▶ [Records shown]

********************

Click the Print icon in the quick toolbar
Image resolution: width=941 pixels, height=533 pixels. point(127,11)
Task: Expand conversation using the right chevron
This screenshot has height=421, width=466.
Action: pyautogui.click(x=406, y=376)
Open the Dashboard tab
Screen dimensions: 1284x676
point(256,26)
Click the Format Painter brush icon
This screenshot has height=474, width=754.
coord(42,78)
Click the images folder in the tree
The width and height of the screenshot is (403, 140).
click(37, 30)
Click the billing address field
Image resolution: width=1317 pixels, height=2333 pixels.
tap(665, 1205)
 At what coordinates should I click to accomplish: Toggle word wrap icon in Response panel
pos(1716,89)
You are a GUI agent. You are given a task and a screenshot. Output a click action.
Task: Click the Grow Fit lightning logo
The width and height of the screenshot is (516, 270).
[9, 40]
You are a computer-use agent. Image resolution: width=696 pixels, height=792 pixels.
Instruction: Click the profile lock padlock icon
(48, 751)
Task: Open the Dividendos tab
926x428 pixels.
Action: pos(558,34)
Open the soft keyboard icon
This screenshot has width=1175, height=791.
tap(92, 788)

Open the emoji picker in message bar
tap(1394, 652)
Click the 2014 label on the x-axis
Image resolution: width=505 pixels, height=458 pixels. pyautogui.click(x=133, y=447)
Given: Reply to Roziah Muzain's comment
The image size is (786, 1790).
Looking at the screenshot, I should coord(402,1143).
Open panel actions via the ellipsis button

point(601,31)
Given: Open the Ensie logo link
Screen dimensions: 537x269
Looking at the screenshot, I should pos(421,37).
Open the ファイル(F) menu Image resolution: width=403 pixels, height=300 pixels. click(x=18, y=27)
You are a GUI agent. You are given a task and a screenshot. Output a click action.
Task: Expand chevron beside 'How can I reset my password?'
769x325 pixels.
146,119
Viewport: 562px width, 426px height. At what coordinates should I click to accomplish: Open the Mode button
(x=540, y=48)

********************

▶ [Problem] Keeping every line exactly as it is, retype the entries shown above.

▶ [Exercise output]
Click the Print icon in the quick toolbar
Image resolution: width=941 pixels, height=533 pixels. point(127,11)
Task: Expand conversation using the right chevron
This screenshot has height=421, width=466.
Action: pyautogui.click(x=406, y=376)
Open the Dashboard tab
Screen dimensions: 1284x676
point(256,26)
Click the Format Painter brush icon
This screenshot has height=474, width=754.
coord(42,78)
Click the images folder in the tree
The width and height of the screenshot is (403, 140).
click(37, 30)
Click the billing address field
Image resolution: width=1317 pixels, height=2333 pixels.
tap(665, 1205)
 At what coordinates should I click to accomplish: Toggle word wrap icon in Response panel
pos(1716,89)
You are a GUI agent. You are given a task and a screenshot. Output a click action.
Task: Click the Grow Fit lightning logo
The width and height of the screenshot is (516, 270).
[9, 40]
You are a computer-use agent. Image resolution: width=696 pixels, height=792 pixels.
Instruction: Click the profile lock padlock icon
(48, 751)
Task: Open the Dividendos tab
926x428 pixels.
Action: pos(558,34)
Open the soft keyboard icon
This screenshot has width=1175, height=791.
tap(92, 788)

Open the emoji picker in message bar
tap(1394, 652)
Click the 2014 label on the x-axis
Image resolution: width=505 pixels, height=458 pixels. pyautogui.click(x=133, y=447)
Given: Reply to Roziah Muzain's comment
The image size is (786, 1790).
Looking at the screenshot, I should coord(402,1143).
Open panel actions via the ellipsis button

point(601,31)
Given: Open the Ensie logo link
Screen dimensions: 537x269
Looking at the screenshot, I should pos(421,37).
Open the ファイル(F) menu Image resolution: width=403 pixels, height=300 pixels. click(x=18, y=27)
You are a GUI agent. You are given a task and a screenshot. Output a click action.
Task: Expand chevron beside 'How can I reset my password?'
769x325 pixels.
146,119
Viewport: 562px width, 426px height. At what coordinates should I click to accomplish: Open the Mode button
(x=540, y=48)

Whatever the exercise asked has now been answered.